I confess though, I’ve come across a number of experimental texts and thought of their author’s formatting choices as superficial—whether it to be cool, appear fresh, slap an artistic label on just another any-old bottle of water. After a year editing for a literary journal, I’ve developed something of a distrust of works that are liberal with their indentations, a “but what is space?” tossed to the right-hand margin, a “my happiness” followed three lines down by a centered and capitalized “BRO|KEN,” and so on. Using white space can be a wonderful method of building tension. It forces readers to fall down the page not gently but jostled, butted, manhandled by wayward text more similar to a side-swept sky diver tumbling through branches than Alice sifted gently past rocking chairs and arcing stacks of chinaware.
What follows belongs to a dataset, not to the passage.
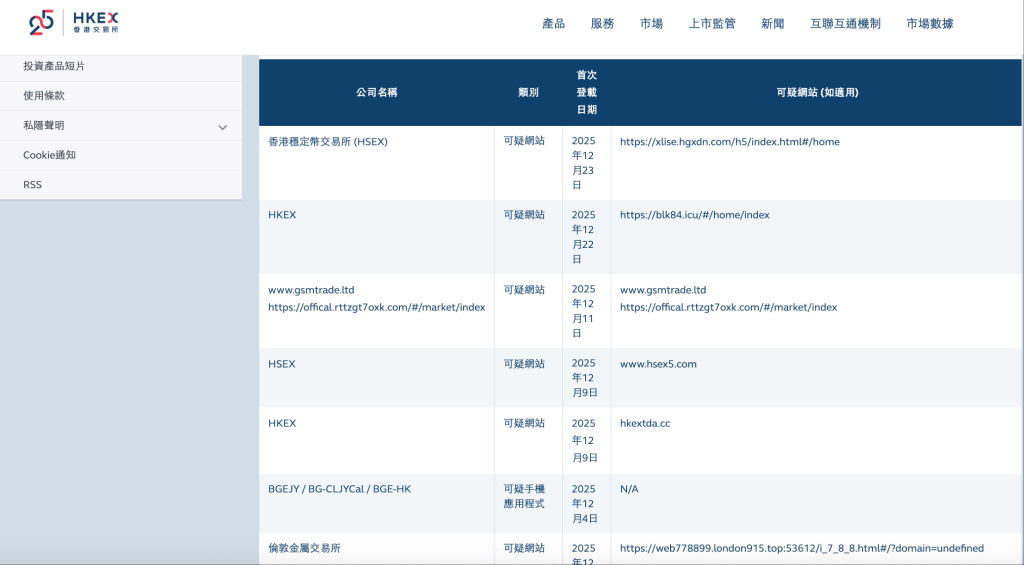Screen dimensions: 1024x565
Task: Click the 類別 column header
Action: point(528,92)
My essay here in Black Warrior Review, titled “How We Became American: A Visual Guide to Immigrant Fingerprint Analysis,” doesn’t use sentences. It could have. I could also have tried to make the “fingerprints” look more like actual fingerprints, but in doing so, I would have dishonored my intentions (I won’t taint the piece by explaining them here) in constructing the essay. Its form was set from the start—it didn’t “spin along,” as Moore describes in thought of form continuing to reflect a work’s content during the writing process, but that is rare for me, and rare for most writers I assume because we rarely know how any piece of writing will look or feel in the end, so how could we possibly anticipate its final form?
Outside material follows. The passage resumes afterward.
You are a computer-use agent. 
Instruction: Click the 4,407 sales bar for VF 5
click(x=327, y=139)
I’m unsure who first said “Life has no plot, so why should writing?” (or something similar—I like to insert “form” beside “plot” when I think of this phrase. Perhaps “plot” already suggests “form,” but screw it, sometimes less isn’t more), or “Write to discover,” but they’re sentiments I pass on to my writing students in the chance that they might ‘find their voice’ in a disorder rather than order of language, a state of disarray they’ve been taught for many years of schooling to associate with incorrectness. I stewed my essay’s textual ‘disorder’ not to reject formal correctness but to do quite the opposite—it is in each box’s standard frame, each request for a finger to be placed inside, each skeletal image inside, that I hope to imprint the truth. To call for order in our current world’s courtroom of immigrant vs. night & day. To find what has been lost, somewhere deep within our homes. This is not like the Toy Story ride. Sit with me?